Besides which, if the working class prostitutes Butler tried to save were all on some level forced (economically), then why didn't all working class women enter the profession, judging from the conditions they were forced to live in? Why was there a ready army of regular factory wage slaves of the female sex?
From a religious/moral standpoint prostitution is really not different from casual sex. It depends to some degree on our upbringing, but people do have differing values regarding sexual mores. Some will flout the mores of their age more easily and readily than will others if they find they don't resonate that much with them. For some people sex is simply more sacred than it is for others. An act, after all, is only worth as much as a person invests in it. Difference say, between, preparing fast food for a stranger or cooking a candlelit meal for a loved one. Or, on the part of the consumer, eating it. For some people sex is always a sacred and romantic act, hence not one they would be prepared to exchange for cash. A woman who is desperate for cash via severe economic and social hardship and engages in work she at heart considers to be against her values is more likely to be damaged by the experience than somebody who considers sex to be less sacred. Women who do not enjoy casual sex and have romantic concepts of sexuality are unlikely to make good sex workers. They will not have the mentality needed for the work. But it is wrong to universalise this and make this morality binding on all women. At heart it would be no less sexist and constraining than the old virgin/whore myth. Yet this is exactly what Bindel and her allies do. Butler could not fully move beyond this, and the dictates of her time probably made it impossible for her do so. Butler was *of* her time, the Victorian era. She was not 'ahead' of it as Bindel preposterously claims.
The mentality of Bindel is no less Victorian than that of Butler. Butler believed that no decent woman would willingly engage in what she considered to be an immoral act. But her advocacy for the female sex and women's rights prohibited her from wishing to condemn women she knew to be vulnerable, shunned and outcast from polite society, as being immoral. Hence the view of prostitution as abuse was the only logical way out of this, as with the other social reformers of her age.

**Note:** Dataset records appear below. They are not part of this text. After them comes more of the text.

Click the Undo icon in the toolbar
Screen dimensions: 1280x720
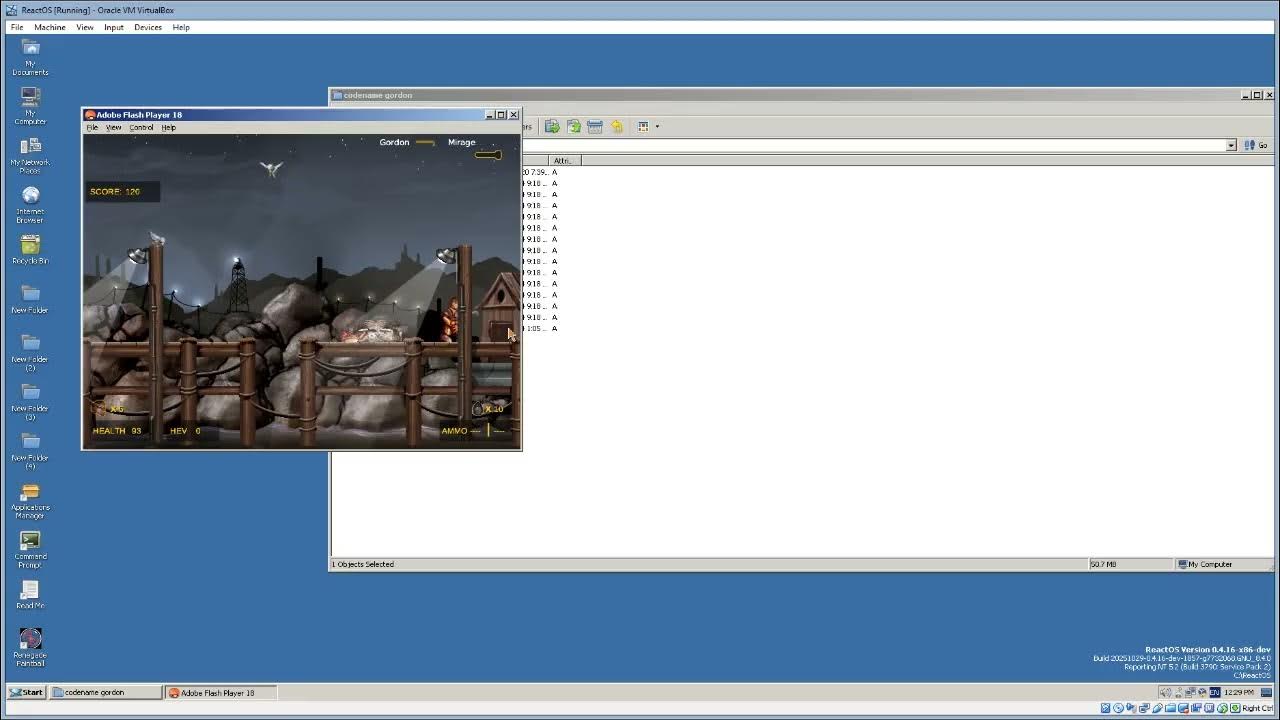point(617,126)
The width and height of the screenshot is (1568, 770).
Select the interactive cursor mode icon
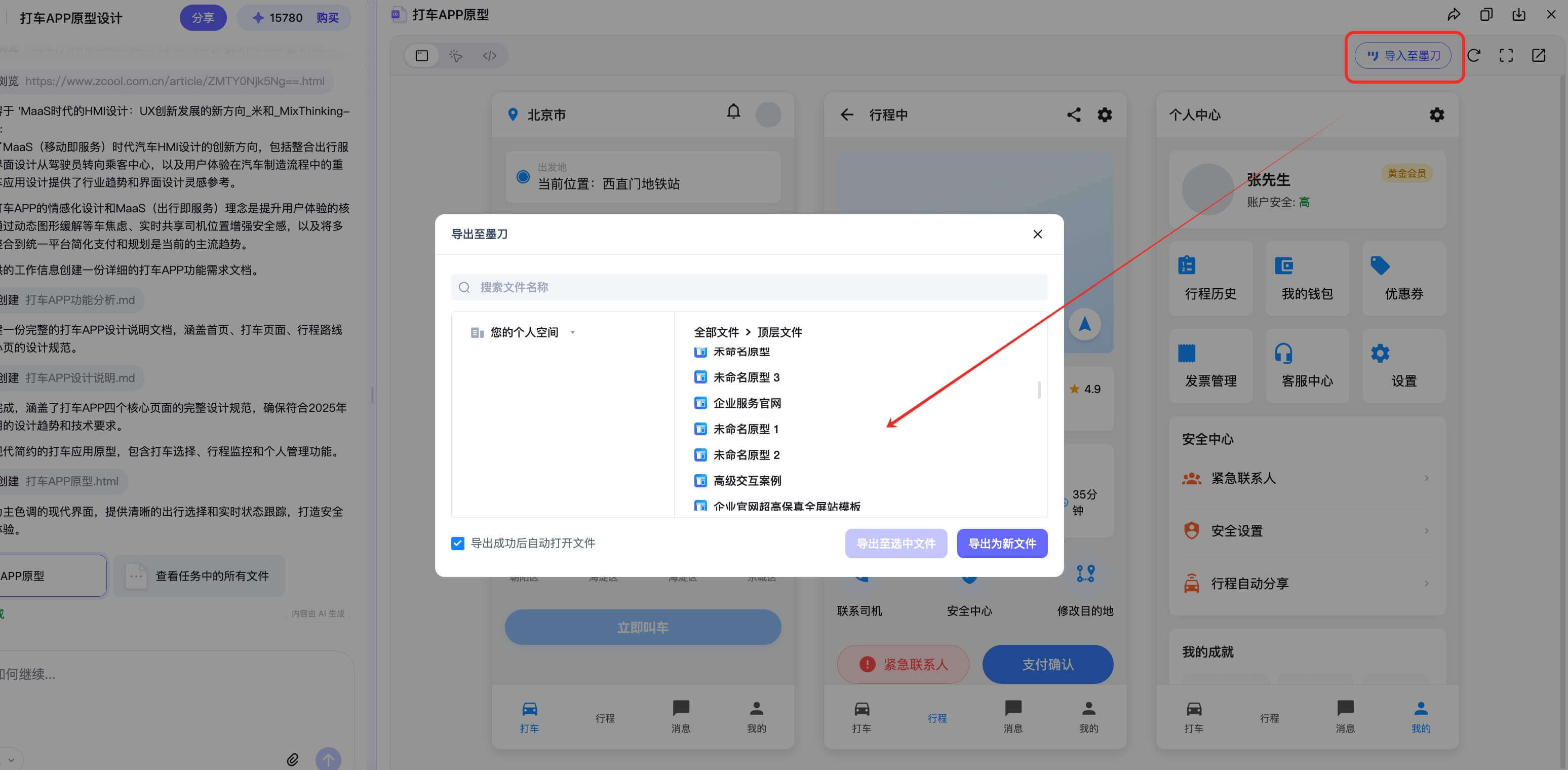455,55
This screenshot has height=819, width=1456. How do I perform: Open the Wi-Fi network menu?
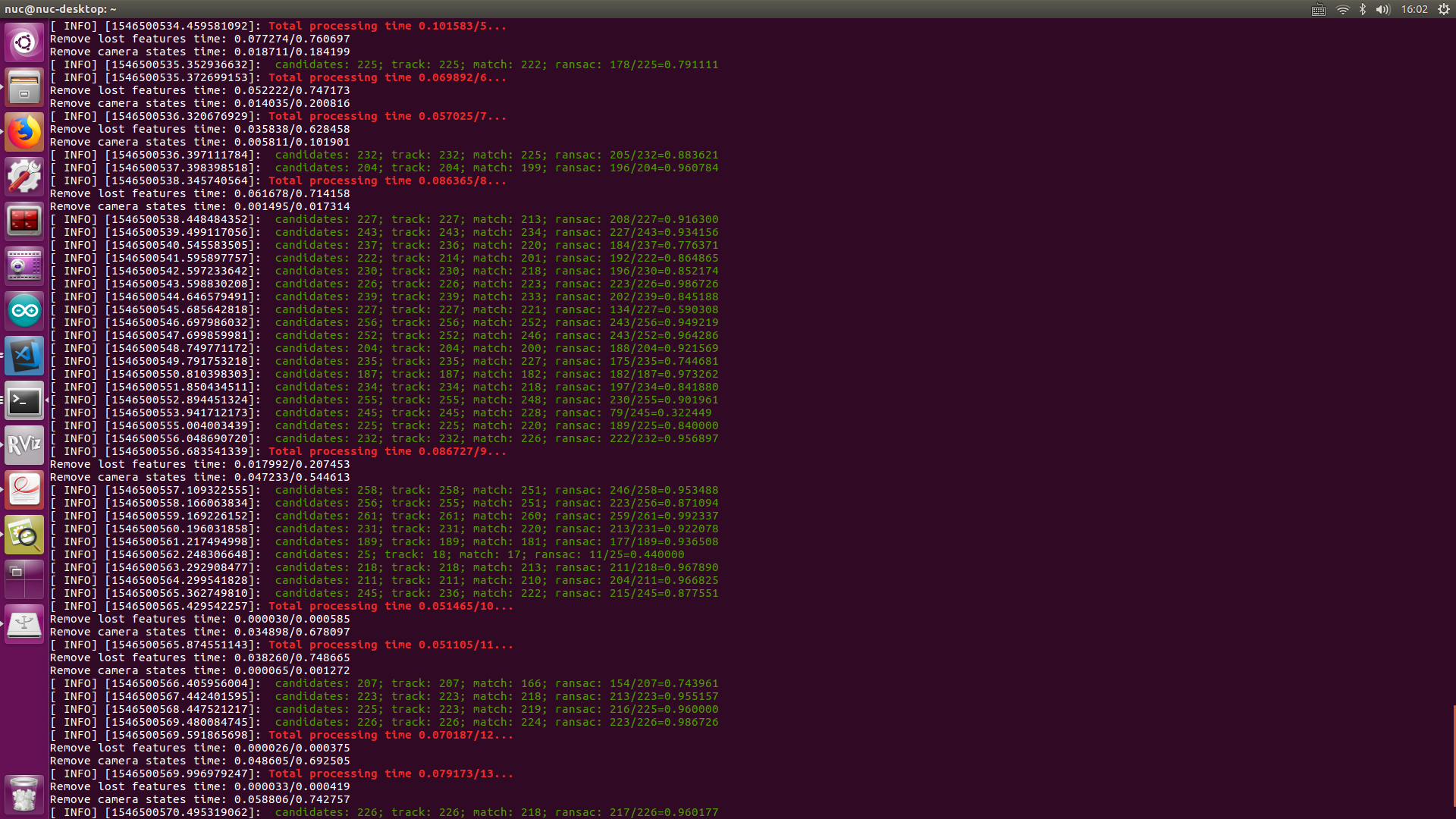pyautogui.click(x=1342, y=10)
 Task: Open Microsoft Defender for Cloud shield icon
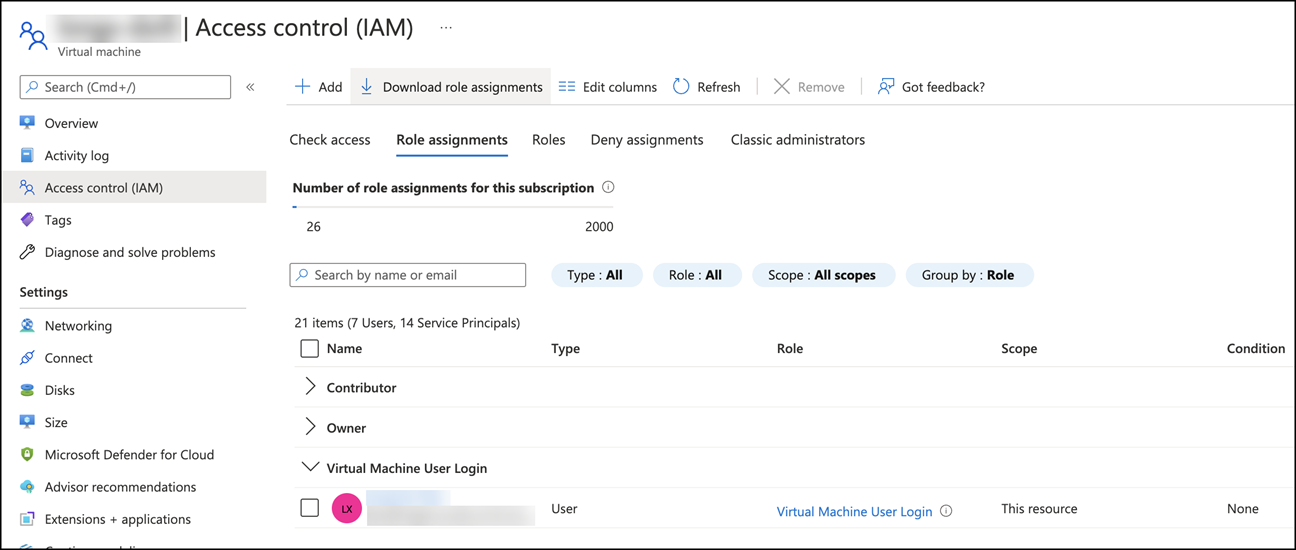click(27, 455)
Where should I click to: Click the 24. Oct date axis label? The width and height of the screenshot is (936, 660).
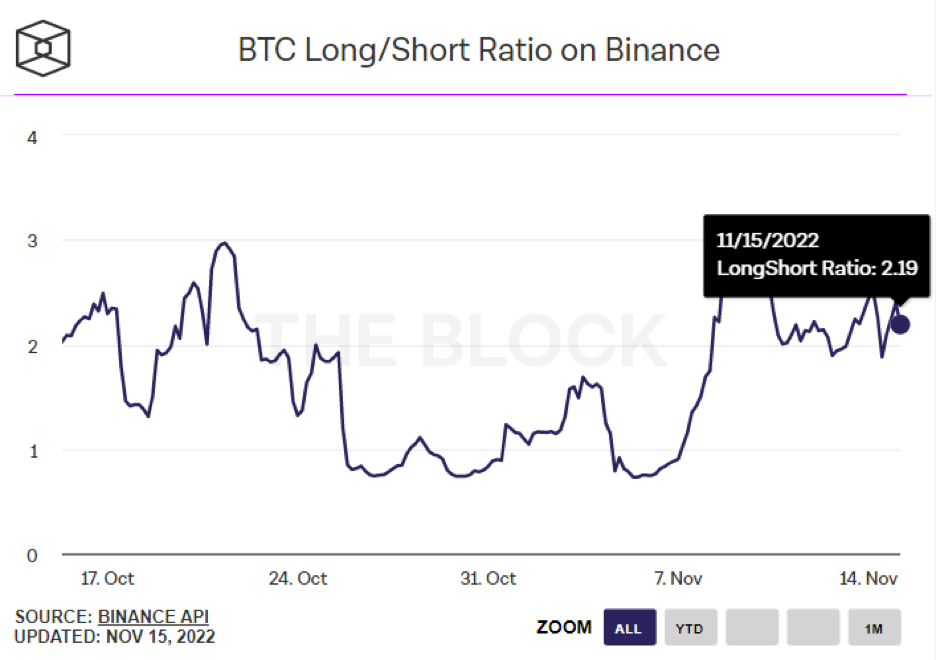click(x=299, y=578)
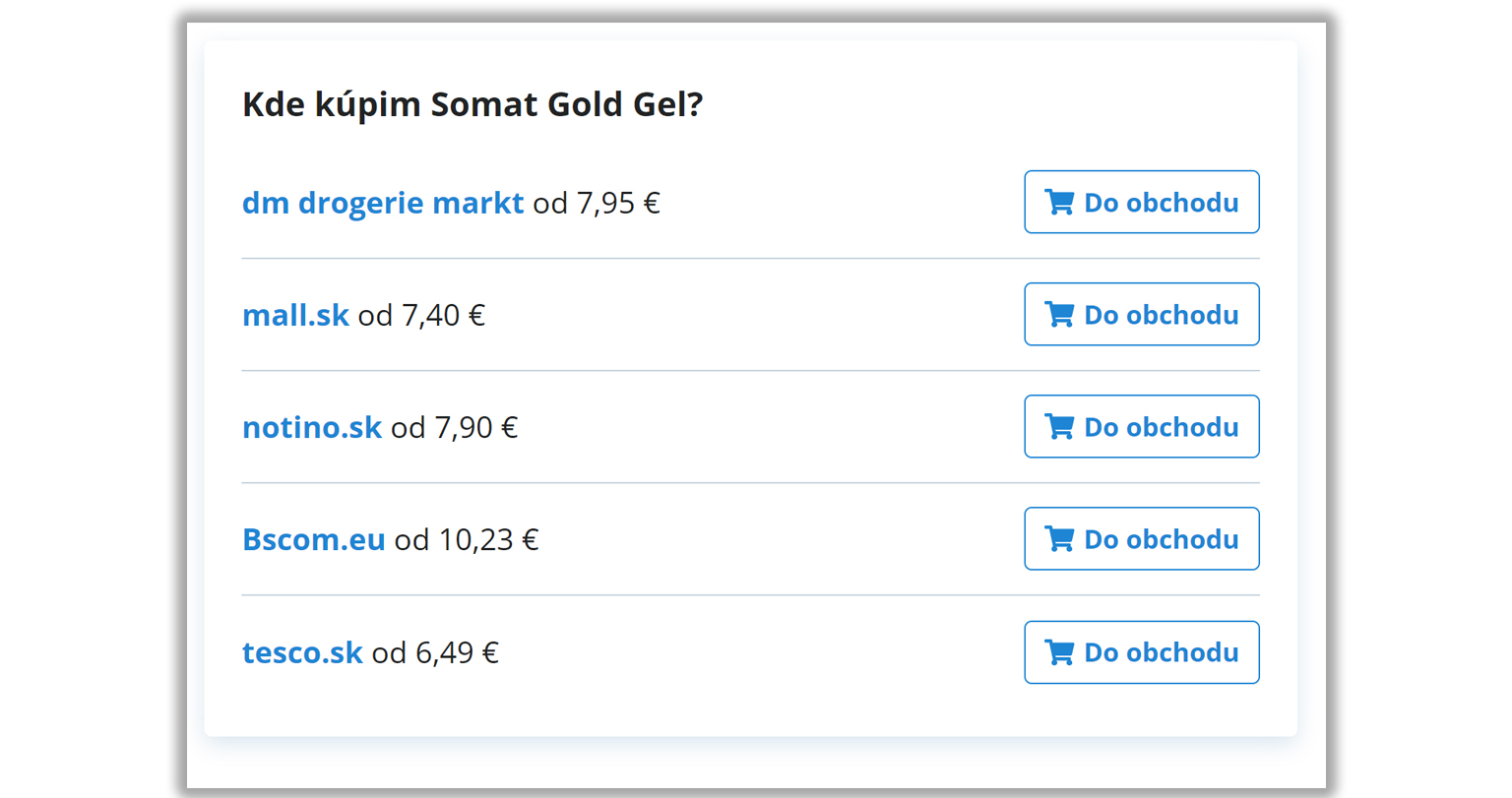Click the cart icon in the notino.sk row
1512x798 pixels.
(1059, 427)
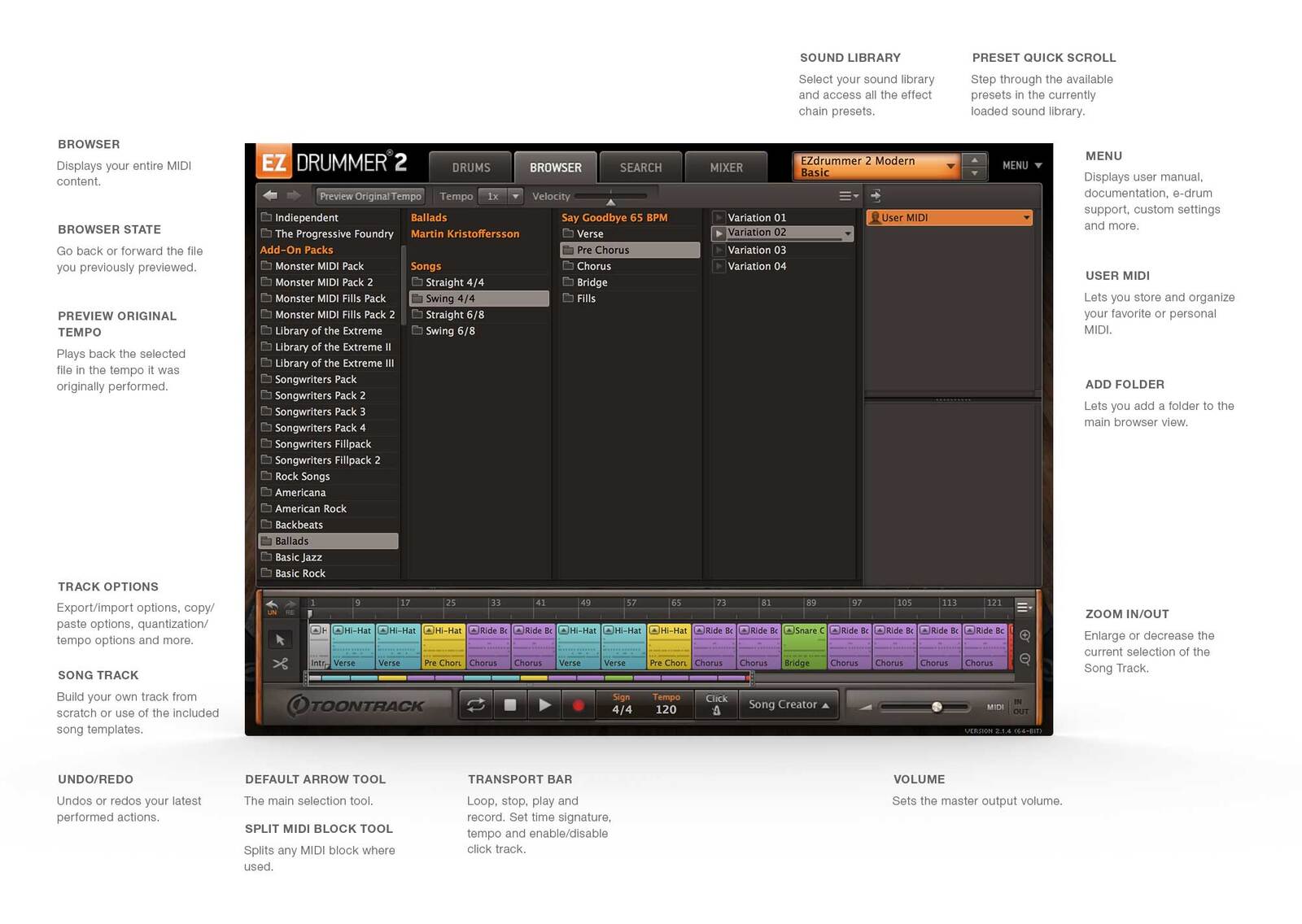Screen dimensions: 1302x924
Task: Toggle Preview Original Tempo
Action: click(370, 196)
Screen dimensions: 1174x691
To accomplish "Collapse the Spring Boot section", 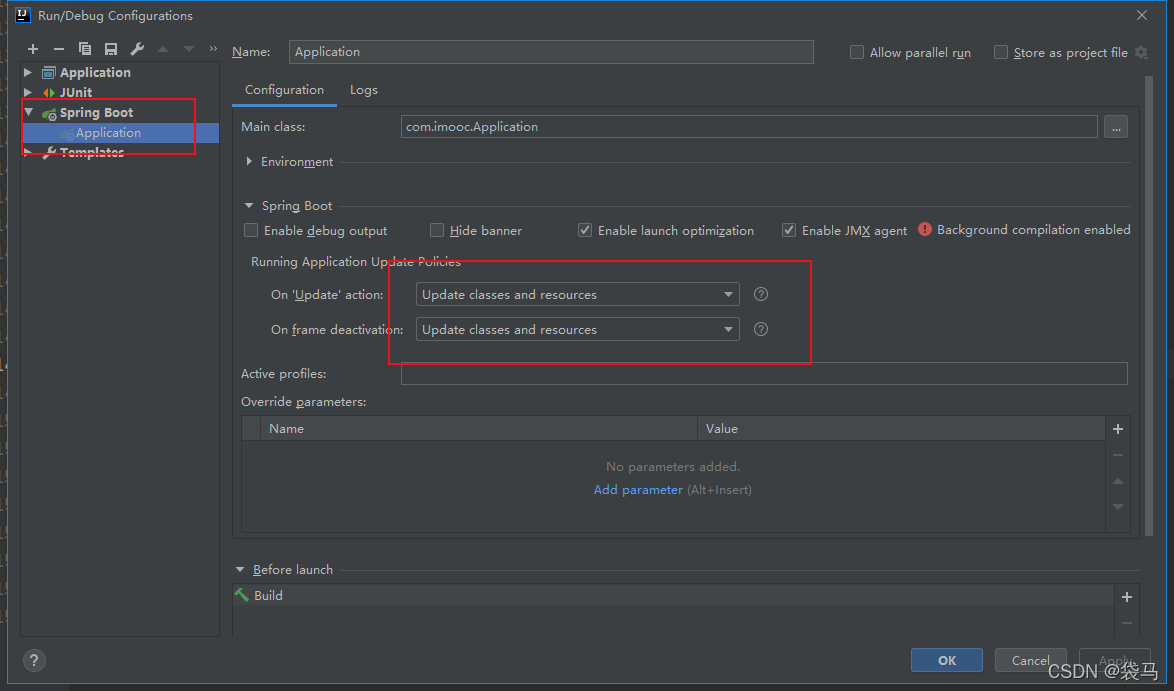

But times have moved on. The Victorian age is now known for it's purient sexual morality, an age when women could not even bare their ankles in public. Hence the sexual views of Butler and other middle class reformers must be seen in terms of their social background and the time they lived in. This can be recognised without dismissing all the causes they fought for, and their campaigning against misogyny and sexist double standards. Butler did the right thing in opposing the contagious diseases act with it's discriminatory nature, and the stigmatisation and despair it would have brought to many women.
There is a good article here on the panic in the late Victorian age surrounding the phenomena known as white slavery, the disputes as to whether or not it existed (or at least it's prevalance) and the formation of the National Vigilance Society prior to the publication in the Pall Mall Gazette on the alleged rape and abduction of English virgins for sale.
Butler may have been a heroine, but of the Victorian age, not for ours.